Im Folgenden möchten wir Ihnen Tipps und Ideen präsentieren, wie Sie Ihren Garten umweltfreundlich und nachhaltig anlegen können.

  1. Kompost im Garten anlegen für natürlichen Dünger und fruchtbare Erde.
  2. Nicht nur der Dünger sollte natürlich sein. Achten Sie auch auf natürliche Pflanzenschutzmittel, die zudem zur Stärkung der Pflanzen beitragen.
  3. Stellen Sie ein Insektenhotel auf und holen Sie sich die nützlichen Helfer in den Garten. Für Vögel bietet sich natürlich ein wetterbeständiges Vogelhäuschen an.
  4. Apropos nützliche Helfer: Legen Sie für Bienen eine Blumenwiese mit Sonnenblumen an. Legen Sie viel Wert auf heimische und vielfältige Pflanzen.
  5. Bauen Sie Ihre Kräuter und Gemüse selbst an und schützen Sie die Pflanzen durch ein Gewächshaus. Lassen Sie Tomaten und Co. auf natürliche Art und Weise gedeihen und verwenden Sie hierfür Bio-Erde. Diese kommt ohne Torf aus und ist so unbedenklich für Tiere, Menschen und Insekten. Verwenden Sie zudem natürlichen Dünger aus Bio-Abfällen wie Laub, Rasenschnitt oder Äste.
  6. Ein nachhaltiger Garten besteht auch aus natürlichen Zäunen und einem biologischen Sichtschutz. Pflanzen Sie daher Hecke und Bäume an, damit Tiere wie der Igel auch den Garten betreten und wieder verlassen können.
  7. „Wer seinen Garten liebt, der schiebt“ – Ja, das Sprichwort geht natürlich anders. Doch auch im Garten sollten Sie lieber zu einem Akku-Rasenmäher greifen, als einen fahrbaren Benzin-Rasenmäher zu verwenden.
  8. Klar, Pflanzen und Blumen benötigen Wasser. Gehen Sie damit sparsam um. Wer eine Zisterne hat, kann das Wasser für den Garten daran anschließen. Oder Sie sammeln das Wasser in einer Regentonne. Es kommt aber auch auf die Uhrzeit an: Bei der Bewässerung am frühen Morgen liegt die Wasserverdunstung bei 10 bis 30 Prozent, in der Mittagshitze dagegen bei 90 Prozent. Außerdem können Sie Rasen und Co. verbrennen, wenn Sie in der Hitze gewässert werden.

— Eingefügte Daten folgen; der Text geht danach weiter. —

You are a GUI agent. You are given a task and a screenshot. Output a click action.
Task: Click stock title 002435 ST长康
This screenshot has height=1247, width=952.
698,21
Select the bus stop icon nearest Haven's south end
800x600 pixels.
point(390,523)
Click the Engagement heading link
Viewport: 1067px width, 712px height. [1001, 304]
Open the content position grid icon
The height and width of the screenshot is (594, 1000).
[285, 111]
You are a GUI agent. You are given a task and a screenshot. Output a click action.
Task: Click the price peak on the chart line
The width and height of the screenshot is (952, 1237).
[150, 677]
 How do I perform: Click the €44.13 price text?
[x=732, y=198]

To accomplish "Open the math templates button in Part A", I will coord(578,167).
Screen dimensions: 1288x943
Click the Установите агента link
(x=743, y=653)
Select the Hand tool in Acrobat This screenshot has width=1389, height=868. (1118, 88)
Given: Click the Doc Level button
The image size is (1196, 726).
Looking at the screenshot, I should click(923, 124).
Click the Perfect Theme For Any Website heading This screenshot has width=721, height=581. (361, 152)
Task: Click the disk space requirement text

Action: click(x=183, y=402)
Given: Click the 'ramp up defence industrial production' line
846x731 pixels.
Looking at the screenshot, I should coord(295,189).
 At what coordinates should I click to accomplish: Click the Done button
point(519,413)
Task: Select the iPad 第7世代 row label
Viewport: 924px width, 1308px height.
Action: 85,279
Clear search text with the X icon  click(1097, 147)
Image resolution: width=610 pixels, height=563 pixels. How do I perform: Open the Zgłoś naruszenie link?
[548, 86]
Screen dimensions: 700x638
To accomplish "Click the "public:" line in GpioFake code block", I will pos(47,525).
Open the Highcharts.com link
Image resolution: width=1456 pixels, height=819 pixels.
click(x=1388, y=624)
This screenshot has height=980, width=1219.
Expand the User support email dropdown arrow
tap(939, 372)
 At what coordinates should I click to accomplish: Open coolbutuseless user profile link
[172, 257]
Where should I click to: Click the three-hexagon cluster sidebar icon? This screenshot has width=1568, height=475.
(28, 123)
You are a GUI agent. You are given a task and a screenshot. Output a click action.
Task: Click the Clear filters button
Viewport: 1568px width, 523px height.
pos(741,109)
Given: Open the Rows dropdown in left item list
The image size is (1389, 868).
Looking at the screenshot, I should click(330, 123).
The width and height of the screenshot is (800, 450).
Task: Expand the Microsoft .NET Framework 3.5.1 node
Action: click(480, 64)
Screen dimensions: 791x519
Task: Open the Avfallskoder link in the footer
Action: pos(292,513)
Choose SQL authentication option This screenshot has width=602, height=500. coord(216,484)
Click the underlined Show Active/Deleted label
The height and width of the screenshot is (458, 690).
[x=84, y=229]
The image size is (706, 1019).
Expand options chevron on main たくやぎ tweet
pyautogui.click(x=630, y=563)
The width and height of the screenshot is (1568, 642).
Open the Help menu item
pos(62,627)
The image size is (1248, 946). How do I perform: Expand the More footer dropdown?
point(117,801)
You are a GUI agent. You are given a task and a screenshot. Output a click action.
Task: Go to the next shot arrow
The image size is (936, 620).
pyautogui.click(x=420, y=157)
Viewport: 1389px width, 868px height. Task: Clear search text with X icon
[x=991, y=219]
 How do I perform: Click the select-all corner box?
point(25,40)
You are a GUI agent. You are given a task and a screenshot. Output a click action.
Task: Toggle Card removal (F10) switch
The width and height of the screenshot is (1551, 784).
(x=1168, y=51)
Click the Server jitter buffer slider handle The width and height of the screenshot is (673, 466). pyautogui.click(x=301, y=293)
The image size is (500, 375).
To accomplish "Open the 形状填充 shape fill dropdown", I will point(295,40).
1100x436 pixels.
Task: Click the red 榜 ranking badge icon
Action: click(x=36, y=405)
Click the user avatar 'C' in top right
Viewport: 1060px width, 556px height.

Weitere nützliche Helfer und Tricks für einen nachhaltigen Garten sowie Samen für Bio-Gemüse finden Sie hier.

Den Garten nachhaltig anlegen – darum sollten Sie das tun

Ein nachhaltiger Garten ist aufgrund seiner Beschaffenheit nützlich für Tier, Umwelt und Mensch. In einem natürlichen Garten geht es wild zu, der Garten lebt. Es kommen neue Tiere hinzu, die Ihren Pflanzen beim Vermehren helfen und Schädlinge fernhalten. Da man bei einem nachhaltigen Garten auf Pestizide und andere Chemikalien verzichtet, spart man jede Menge Geld. Auch das Wasser aus der Regentonne will nicht an Ihr Portemonnaie. Nichts schmeckt außerdem besser als selbst angebaut. Tomaten und anderes Gemüse aus dem eigenen Garten – Sie können nach Herzenslust und ohne Risiko schlemmen. Zudem müssen Sie es bei einem nachhaltigen Garten nicht so ganz genau mit der Pflege nehmen, denn dieser wächst und gedeiht vor sich hin und sieht in der Regel etwas wilder aus, als ein perfekt angelegter Garten.